¹Southwest Jiaotong University

Details

12:00 - 12:15 | Mon 28 Oct | Crystal Room I | MoD-T5.1

Session: Special Session on Big Data and Emerging Technologies for Traffic Safety Improvement (II)

Full Text

Abstract

The analysis of road crash data has long been used as a premise for influencing the road and automobile designs and guiding the implementation of various policies with the view to enhance the road safety. However, the crash data is associated with class imbalance and high dimensionality, which may severely impact the predictions of the analysis model. This study suggests a framework for the combined use of variable selection and the synthetic minority over sampling (SMOTE) data balance techniques. We explored three variable selection (VS) techniques including two filter-based i.e., Chi-square (CS) and correlation feature selection (CFS) and an embedded method i.e., random forest (RF). To study the imbalance data problem and the implications for VS, two training data scenarios were considered: (1) VS based on original data and modelling based on original data (2) VS based on sampled data and modelling based on original data. The impact of varying the data class distribution was also examined.
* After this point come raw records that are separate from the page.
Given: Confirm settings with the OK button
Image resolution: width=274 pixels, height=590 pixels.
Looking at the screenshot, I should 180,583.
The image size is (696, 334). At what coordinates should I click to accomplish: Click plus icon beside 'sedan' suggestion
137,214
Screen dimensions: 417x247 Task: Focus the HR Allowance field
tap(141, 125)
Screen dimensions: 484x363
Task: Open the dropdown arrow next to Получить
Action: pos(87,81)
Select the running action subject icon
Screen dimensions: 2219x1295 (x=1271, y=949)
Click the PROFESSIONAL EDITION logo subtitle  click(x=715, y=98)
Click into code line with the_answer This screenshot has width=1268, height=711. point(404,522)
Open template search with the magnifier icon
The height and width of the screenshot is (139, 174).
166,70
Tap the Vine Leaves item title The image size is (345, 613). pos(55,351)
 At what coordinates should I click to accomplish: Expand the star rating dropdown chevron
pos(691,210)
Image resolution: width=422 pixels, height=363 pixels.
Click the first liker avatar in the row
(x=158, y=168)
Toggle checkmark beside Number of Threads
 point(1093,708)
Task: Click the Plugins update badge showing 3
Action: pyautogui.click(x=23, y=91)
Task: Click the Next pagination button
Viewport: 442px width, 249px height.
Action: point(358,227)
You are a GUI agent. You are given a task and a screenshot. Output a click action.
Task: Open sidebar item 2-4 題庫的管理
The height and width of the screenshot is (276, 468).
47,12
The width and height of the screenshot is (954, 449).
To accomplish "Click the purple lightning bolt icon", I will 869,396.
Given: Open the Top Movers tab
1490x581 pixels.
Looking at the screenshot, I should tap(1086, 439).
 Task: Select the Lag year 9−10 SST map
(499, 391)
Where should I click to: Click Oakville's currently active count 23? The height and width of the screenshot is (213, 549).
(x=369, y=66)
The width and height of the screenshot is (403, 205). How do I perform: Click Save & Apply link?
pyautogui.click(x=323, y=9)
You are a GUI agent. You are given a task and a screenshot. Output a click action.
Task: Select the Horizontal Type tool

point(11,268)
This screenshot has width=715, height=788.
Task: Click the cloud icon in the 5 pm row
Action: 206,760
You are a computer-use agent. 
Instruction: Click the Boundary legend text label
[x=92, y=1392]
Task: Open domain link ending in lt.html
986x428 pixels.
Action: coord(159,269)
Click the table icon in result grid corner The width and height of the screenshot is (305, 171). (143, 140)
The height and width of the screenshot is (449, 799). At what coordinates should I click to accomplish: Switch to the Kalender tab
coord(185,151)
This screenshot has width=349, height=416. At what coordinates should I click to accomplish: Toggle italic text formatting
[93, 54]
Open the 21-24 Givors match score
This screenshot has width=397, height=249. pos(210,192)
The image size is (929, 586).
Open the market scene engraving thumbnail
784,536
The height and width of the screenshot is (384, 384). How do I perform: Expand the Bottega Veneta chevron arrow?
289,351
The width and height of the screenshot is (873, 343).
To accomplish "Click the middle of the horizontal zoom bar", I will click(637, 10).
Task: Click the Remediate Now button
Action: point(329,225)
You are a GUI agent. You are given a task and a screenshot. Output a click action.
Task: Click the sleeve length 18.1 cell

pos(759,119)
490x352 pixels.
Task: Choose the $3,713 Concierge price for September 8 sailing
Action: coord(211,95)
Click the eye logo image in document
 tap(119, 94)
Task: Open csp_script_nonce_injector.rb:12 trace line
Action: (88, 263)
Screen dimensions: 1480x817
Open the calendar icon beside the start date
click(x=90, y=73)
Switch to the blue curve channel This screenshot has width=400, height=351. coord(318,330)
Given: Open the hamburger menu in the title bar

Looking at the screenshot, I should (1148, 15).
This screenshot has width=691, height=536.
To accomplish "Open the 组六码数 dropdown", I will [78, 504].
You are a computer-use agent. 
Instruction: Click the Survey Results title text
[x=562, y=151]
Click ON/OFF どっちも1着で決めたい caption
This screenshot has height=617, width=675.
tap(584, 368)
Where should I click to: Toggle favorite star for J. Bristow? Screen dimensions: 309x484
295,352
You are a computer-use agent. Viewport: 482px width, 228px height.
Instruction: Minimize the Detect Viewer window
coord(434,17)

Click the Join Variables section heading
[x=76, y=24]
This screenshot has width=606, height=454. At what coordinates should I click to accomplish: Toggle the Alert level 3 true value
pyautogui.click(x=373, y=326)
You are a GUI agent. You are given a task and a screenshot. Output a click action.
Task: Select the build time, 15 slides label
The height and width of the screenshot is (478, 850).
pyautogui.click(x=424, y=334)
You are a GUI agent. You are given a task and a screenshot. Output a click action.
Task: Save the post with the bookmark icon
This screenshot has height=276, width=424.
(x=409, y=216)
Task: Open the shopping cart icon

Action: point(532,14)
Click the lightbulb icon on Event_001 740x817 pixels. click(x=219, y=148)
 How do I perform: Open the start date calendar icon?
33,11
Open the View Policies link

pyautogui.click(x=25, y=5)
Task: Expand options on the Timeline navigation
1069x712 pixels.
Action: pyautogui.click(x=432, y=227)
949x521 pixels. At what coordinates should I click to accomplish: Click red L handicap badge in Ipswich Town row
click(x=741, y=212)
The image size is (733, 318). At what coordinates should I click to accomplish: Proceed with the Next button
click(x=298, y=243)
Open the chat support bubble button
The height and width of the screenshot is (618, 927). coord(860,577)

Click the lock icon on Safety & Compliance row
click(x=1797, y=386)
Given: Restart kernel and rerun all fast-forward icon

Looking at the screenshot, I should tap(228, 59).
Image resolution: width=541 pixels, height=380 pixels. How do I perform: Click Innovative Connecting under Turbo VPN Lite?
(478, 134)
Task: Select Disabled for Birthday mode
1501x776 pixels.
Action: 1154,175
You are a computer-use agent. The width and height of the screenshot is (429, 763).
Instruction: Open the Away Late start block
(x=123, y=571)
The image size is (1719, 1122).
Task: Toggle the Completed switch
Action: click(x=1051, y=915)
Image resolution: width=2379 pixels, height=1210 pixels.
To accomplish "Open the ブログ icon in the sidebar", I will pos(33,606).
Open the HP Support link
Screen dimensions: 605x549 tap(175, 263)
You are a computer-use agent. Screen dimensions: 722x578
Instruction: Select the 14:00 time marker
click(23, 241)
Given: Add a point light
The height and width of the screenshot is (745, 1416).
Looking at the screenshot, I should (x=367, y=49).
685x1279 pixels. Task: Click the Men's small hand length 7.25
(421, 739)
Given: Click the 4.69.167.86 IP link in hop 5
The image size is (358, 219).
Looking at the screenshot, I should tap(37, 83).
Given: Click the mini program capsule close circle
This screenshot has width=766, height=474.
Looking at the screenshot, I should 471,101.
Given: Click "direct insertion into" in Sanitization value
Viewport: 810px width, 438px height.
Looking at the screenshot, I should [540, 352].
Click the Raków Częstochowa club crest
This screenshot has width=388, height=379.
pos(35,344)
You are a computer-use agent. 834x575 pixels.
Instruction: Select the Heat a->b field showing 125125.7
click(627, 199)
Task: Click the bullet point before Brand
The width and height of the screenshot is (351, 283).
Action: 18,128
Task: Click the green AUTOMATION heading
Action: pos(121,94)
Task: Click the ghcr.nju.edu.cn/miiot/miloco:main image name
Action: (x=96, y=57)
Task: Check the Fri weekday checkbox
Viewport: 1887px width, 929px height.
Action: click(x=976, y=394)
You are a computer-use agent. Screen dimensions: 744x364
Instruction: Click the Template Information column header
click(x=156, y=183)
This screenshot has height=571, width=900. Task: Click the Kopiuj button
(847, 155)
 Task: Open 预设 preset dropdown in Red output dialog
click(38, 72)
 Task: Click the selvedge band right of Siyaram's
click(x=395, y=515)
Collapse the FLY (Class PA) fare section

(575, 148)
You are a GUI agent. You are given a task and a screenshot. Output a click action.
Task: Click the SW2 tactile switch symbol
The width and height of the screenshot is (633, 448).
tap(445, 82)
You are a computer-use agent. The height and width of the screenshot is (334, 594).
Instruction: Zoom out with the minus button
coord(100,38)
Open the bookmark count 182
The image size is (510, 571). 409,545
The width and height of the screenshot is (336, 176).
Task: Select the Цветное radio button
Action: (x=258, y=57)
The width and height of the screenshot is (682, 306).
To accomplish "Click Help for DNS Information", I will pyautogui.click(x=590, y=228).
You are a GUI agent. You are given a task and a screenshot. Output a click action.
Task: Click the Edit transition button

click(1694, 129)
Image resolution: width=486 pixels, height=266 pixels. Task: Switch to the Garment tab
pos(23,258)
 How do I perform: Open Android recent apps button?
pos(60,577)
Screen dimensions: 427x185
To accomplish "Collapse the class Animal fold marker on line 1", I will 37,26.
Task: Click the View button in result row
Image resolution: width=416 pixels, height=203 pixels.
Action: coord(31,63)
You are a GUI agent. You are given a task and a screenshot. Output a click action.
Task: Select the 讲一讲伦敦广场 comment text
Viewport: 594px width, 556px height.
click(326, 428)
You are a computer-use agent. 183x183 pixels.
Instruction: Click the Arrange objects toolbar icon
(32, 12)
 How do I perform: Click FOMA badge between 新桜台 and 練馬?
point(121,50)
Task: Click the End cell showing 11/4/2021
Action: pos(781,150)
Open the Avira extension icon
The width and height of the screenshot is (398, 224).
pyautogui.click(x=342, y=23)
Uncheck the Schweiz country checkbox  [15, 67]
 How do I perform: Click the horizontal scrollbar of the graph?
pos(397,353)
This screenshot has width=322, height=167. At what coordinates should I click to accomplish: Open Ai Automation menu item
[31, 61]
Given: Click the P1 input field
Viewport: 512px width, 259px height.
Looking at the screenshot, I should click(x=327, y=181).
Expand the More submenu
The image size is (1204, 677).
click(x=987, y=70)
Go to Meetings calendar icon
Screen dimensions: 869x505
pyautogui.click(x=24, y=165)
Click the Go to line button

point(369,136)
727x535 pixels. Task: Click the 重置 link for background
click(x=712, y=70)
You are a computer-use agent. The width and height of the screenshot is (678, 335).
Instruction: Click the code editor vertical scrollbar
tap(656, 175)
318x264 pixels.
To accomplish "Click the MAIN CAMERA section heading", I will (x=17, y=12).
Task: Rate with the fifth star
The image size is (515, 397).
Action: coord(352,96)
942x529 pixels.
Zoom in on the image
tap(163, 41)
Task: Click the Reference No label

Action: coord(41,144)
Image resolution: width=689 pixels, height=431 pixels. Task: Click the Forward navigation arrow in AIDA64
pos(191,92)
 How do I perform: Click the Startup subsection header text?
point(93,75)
The Naïve Bayes classifiers were trained on the various selection subsets and their predictions captured in two metrics types. Overall, 14 models were developed and analysed. The empirical results demonstrate that using balanced data can be helpful to identify the most prolific predictors of the crash injury severity. The filter-based ranking methods are more robust against the data imbalance than the wrapper. The NB classifier produced better predictions on the optimal subsets identified by the filter-based method than the one chosen by the wrapper.